(Beginning of TEXT PROVIDED)
English pastor, abolitionist and biographer

William Brock (1807–1875), was the first minister of Bloomsbury Chapel in Central London (1848–72), an abolitionist, biographer and supporter of missionary causes.

==Early years==
Brock was the eldest of three children born to Ann and William Brock. His father died and his family survived due to charity. His schooling included Honiton grammar school.

He began work as an apprentice watchmaker in Sidmouth. After seven years he was a journeyman and he was a watchmaker in Hereford for two years. In due course, Brock gave up his watch-making. He was christened and he attended Baptist College, Stepney, from where he graduated in 1833. He was offered employment at St Mary's Church in Norwich. Here he controversially stayed for fifteen years. He supported meetings of the non-denominational Missionary Society, which gradually evolved into the non-denominational but largely nonconformist London Missionary Society.

His links with both Anglicans and Nonconformists may have helped him, in 1848, to be appointed minister of the first purpose-built central London Baptist Chapel - the Bloomsbury Chapel - whose establishment had hinged partly on overcoming objections from the Anglican establishment.

==Ministerial life==
At his Bloomsbury Chapel, which served Central London north of the River Thames, Brock's hearty, low-key, oratorial style was in marked contrast to that being developed at the Baptist chapel on the South Bank by the "crowd-pulling" evangelist, the Rev. Spurgeon. At an ordination service for a missionary, to which both had been invited, Spurgeon noted how extraordinarily different they were: he found Brock's delivery to be "massive, ornate, rich in words, too ponderous for our tongue, and in terms which would have suited none but himself", but, he generously added "it was ’homely, hearty, intense, overwhelming; it did our soul good".

The welcoming, homely style of Brock also showed itself in his inclusive approach to different denominations after leaving Bloomsbury Chapel. Still in good health, but having given up his financially comfortable position as pastor of a major Central London church on reaching the age of 65, he chose to supply churches and chapels of all denominations, part-time. He became, to use his own words, "churchless, wifeless, homeless" in one week, and adapted to retirement from Bloomsbury Chapel by renting rooms in Hampstead (close to where his eldest son lived) for the summers, whilst, during winters, he "hibernated" as he called it, on the south coast, at St. Leonards, where the air was fresher and the climate milder.
(End of TEXT PROVIDED)
REQUIRED ACTIONS =>
A. Answer these questions from the passage on William Brock.
(i) In which town did Brock begin work as an apprentice watchmaker?
(ii) In what year was he appointed minister of Bloomsbury Chapel?
(iii) Where did he spend his winters after leaving Bloomsbury Chapel?
B. Please copy the stretch from "He began work" through "London Missionary Society." in the passage on William Brock word for word.
(Beginning of SOURCE DATA)
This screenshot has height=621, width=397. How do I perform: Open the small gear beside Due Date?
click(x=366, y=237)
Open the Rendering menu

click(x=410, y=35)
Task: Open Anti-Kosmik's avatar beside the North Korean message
(End of SOURCE DATA)
(Beginning of SOURCE DATA)
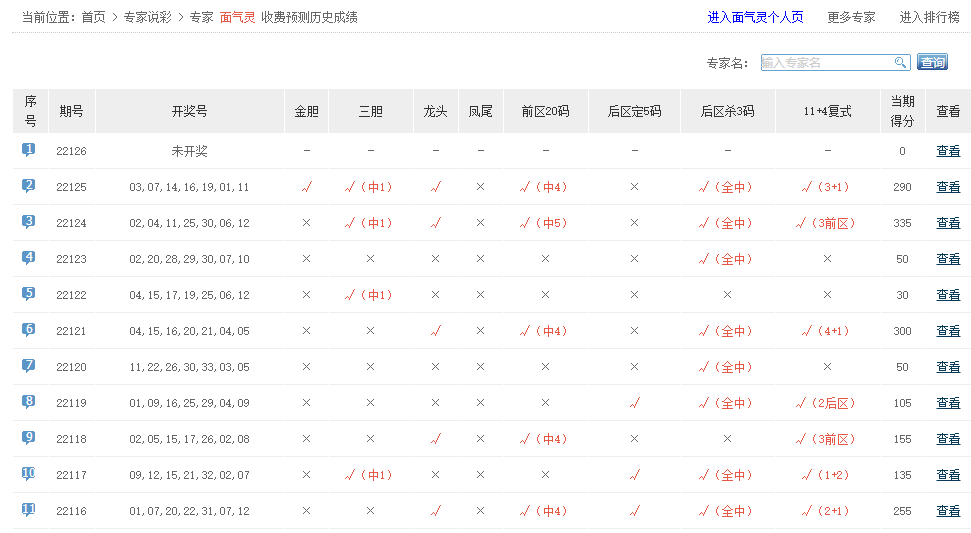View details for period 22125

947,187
(End of SOURCE DATA)
(Beginning of SOURCE DATA)
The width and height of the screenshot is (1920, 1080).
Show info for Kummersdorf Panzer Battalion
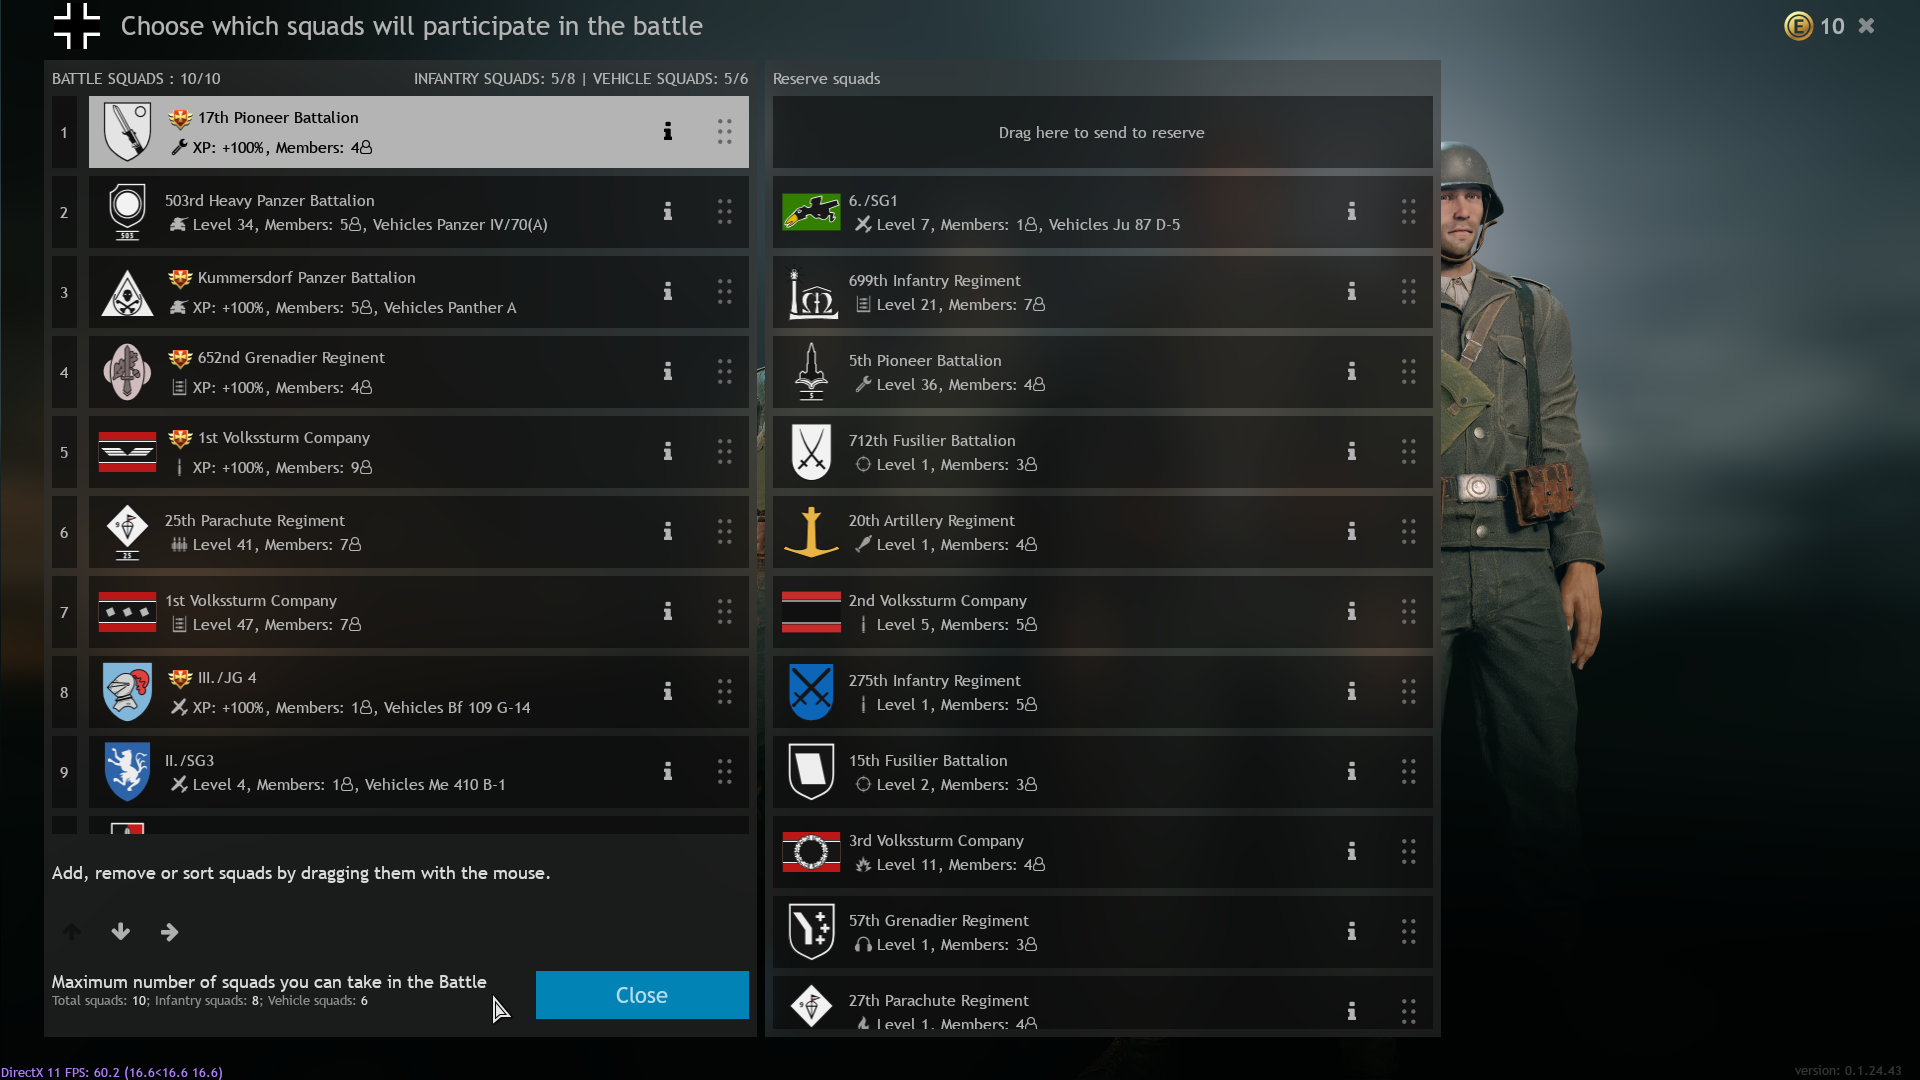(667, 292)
(End of SOURCE DATA)
RESPONSE LIST =>
A.
(i) Sidmouth
(ii) 1848
(iii) St. Leonards, on the south coast

B.
He began work as an apprentice watchmaker in Sidmouth. After seven years he was a journeyman and he was a watchmaker in Hereford for two years. In due course, Brock gave up his watch-making. He was christened and he attended Baptist College, Stepney, from where he graduated in 1833. He was offered employment at St Mary's Church in Norwich. Here he controversially stayed for fifteen years. He supported meetings of the non-denominational Missionary Society, which gradually evolved into the non-denominational but largely nonconformist London Missionary Society.